▶ [PROBLEM TO WORK ON]:
The entries are to be returned exactly as written.

▶ [INPUT RECORDS]:
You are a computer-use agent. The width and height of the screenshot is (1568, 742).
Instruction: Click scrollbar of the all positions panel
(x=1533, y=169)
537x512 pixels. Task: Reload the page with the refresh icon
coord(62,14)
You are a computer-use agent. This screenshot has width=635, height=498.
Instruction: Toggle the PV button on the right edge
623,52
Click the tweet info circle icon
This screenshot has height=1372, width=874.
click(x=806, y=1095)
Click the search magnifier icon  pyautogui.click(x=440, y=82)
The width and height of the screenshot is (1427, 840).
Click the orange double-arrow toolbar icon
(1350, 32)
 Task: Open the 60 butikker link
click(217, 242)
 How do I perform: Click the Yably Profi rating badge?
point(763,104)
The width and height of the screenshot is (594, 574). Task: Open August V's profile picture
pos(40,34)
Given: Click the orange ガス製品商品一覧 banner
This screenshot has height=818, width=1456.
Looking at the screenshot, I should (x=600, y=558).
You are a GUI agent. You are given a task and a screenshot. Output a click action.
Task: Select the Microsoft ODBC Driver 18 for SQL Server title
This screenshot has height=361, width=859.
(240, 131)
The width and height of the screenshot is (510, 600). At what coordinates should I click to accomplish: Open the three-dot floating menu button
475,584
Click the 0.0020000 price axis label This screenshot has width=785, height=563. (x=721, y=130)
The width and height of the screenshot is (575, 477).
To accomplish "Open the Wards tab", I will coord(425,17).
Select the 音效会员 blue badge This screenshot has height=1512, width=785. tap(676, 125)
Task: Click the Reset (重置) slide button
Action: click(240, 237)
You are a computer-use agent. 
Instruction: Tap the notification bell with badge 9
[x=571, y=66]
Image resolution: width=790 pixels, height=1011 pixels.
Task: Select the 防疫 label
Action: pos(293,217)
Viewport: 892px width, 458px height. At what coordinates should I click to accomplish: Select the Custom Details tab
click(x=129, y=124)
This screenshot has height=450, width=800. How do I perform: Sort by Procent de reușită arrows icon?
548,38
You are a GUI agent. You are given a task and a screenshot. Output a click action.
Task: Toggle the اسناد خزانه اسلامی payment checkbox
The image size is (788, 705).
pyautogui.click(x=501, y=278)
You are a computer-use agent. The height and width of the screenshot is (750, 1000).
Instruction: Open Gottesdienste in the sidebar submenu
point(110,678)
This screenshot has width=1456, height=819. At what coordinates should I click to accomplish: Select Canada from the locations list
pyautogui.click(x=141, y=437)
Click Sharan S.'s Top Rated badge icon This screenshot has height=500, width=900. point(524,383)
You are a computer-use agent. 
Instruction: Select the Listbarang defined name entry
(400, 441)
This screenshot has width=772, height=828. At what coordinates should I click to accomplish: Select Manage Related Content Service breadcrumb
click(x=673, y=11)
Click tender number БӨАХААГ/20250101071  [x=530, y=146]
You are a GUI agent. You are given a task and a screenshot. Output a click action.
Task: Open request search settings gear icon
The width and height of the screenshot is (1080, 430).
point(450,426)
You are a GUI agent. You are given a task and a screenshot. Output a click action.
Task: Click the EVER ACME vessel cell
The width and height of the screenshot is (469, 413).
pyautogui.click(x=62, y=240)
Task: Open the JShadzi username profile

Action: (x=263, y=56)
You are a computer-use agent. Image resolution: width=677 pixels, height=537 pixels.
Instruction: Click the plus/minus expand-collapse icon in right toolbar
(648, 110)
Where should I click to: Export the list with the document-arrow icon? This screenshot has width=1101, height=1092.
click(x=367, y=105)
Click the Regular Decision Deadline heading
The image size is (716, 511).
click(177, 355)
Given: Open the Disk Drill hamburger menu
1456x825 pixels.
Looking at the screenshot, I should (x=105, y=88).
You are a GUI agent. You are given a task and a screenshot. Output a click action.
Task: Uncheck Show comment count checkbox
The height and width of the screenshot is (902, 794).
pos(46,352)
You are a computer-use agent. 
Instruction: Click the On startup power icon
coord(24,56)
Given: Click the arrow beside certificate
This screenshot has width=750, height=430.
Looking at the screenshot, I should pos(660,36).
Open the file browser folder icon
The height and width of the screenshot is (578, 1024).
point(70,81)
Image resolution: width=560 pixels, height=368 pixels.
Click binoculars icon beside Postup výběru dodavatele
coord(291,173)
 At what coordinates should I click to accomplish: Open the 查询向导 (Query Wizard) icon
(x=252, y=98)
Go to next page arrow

▶ [RESPONSE TO THE TASK]:
You are a computer-use agent. The width and height of the screenshot is (1568, 742).
Instruction: Click scrollbar of the all positions panel
(x=1533, y=169)
537x512 pixels. Task: Reload the page with the refresh icon
coord(62,14)
You are a computer-use agent. This screenshot has width=635, height=498.
Instruction: Toggle the PV button on the right edge
623,52
Click the tweet info circle icon
This screenshot has height=1372, width=874.
click(x=806, y=1095)
Click the search magnifier icon  pyautogui.click(x=440, y=82)
The width and height of the screenshot is (1427, 840).
Click the orange double-arrow toolbar icon
(1350, 32)
 Task: Open the 60 butikker link
click(217, 242)
 How do I perform: Click the Yably Profi rating badge?
point(763,104)
The width and height of the screenshot is (594, 574). Task: Open August V's profile picture
pos(40,34)
Given: Click the orange ガス製品商品一覧 banner
This screenshot has height=818, width=1456.
Looking at the screenshot, I should (x=600, y=558).
You are a GUI agent. You are given a task and a screenshot. Output a click action.
Task: Select the Microsoft ODBC Driver 18 for SQL Server title
This screenshot has height=361, width=859.
(240, 131)
The width and height of the screenshot is (510, 600). At what coordinates should I click to accomplish: Open the three-dot floating menu button
475,584
Click the 0.0020000 price axis label This screenshot has width=785, height=563. (x=721, y=130)
The width and height of the screenshot is (575, 477).
To accomplish "Open the Wards tab", I will coord(425,17).
Select the 音效会员 blue badge This screenshot has height=1512, width=785. tap(676, 125)
Task: Click the Reset (重置) slide button
Action: click(240, 237)
You are a computer-use agent. 
Instruction: Tap the notification bell with badge 9
[x=571, y=66]
Image resolution: width=790 pixels, height=1011 pixels.
Task: Select the 防疫 label
Action: pos(293,217)
Viewport: 892px width, 458px height. At what coordinates should I click to accomplish: Select the Custom Details tab
click(x=129, y=124)
This screenshot has height=450, width=800. How do I perform: Sort by Procent de reușită arrows icon?
548,38
You are a GUI agent. You are given a task and a screenshot. Output a click action.
Task: Toggle the اسناد خزانه اسلامی payment checkbox
The image size is (788, 705).
pyautogui.click(x=501, y=278)
You are a computer-use agent. The height and width of the screenshot is (750, 1000).
Instruction: Open Gottesdienste in the sidebar submenu
point(110,678)
This screenshot has width=1456, height=819. At what coordinates should I click to accomplish: Select Canada from the locations list
pyautogui.click(x=141, y=437)
Click Sharan S.'s Top Rated badge icon This screenshot has height=500, width=900. point(524,383)
You are a computer-use agent. 
Instruction: Select the Listbarang defined name entry
(400, 441)
This screenshot has width=772, height=828. At what coordinates should I click to accomplish: Select Manage Related Content Service breadcrumb
click(x=673, y=11)
Click tender number БӨАХААГ/20250101071  [x=530, y=146]
You are a GUI agent. You are given a task and a screenshot. Output a click action.
Task: Open request search settings gear icon
The width and height of the screenshot is (1080, 430).
point(450,426)
You are a GUI agent. You are given a task and a screenshot. Output a click action.
Task: Click the EVER ACME vessel cell
The width and height of the screenshot is (469, 413).
pyautogui.click(x=62, y=240)
Task: Open the JShadzi username profile

Action: (x=263, y=56)
You are a computer-use agent. Image resolution: width=677 pixels, height=537 pixels.
Instruction: Click the plus/minus expand-collapse icon in right toolbar
(648, 110)
Where should I click to: Export the list with the document-arrow icon? This screenshot has width=1101, height=1092.
click(x=367, y=105)
Click the Regular Decision Deadline heading
The image size is (716, 511).
click(177, 355)
Given: Open the Disk Drill hamburger menu
1456x825 pixels.
Looking at the screenshot, I should (x=105, y=88).
You are a GUI agent. You are given a task and a screenshot. Output a click action.
Task: Uncheck Show comment count checkbox
The height and width of the screenshot is (902, 794).
pos(46,352)
You are a computer-use agent. 
Instruction: Click the On startup power icon
coord(24,56)
Given: Click the arrow beside certificate
This screenshot has width=750, height=430.
Looking at the screenshot, I should pos(660,36).
Open the file browser folder icon
The height and width of the screenshot is (578, 1024).
point(70,81)
Image resolution: width=560 pixels, height=368 pixels.
Click binoculars icon beside Postup výběru dodavatele
coord(291,173)
 At what coordinates should I click to accomplish: Open the 查询向导 (Query Wizard) icon
(x=252, y=98)
Go to next page arrow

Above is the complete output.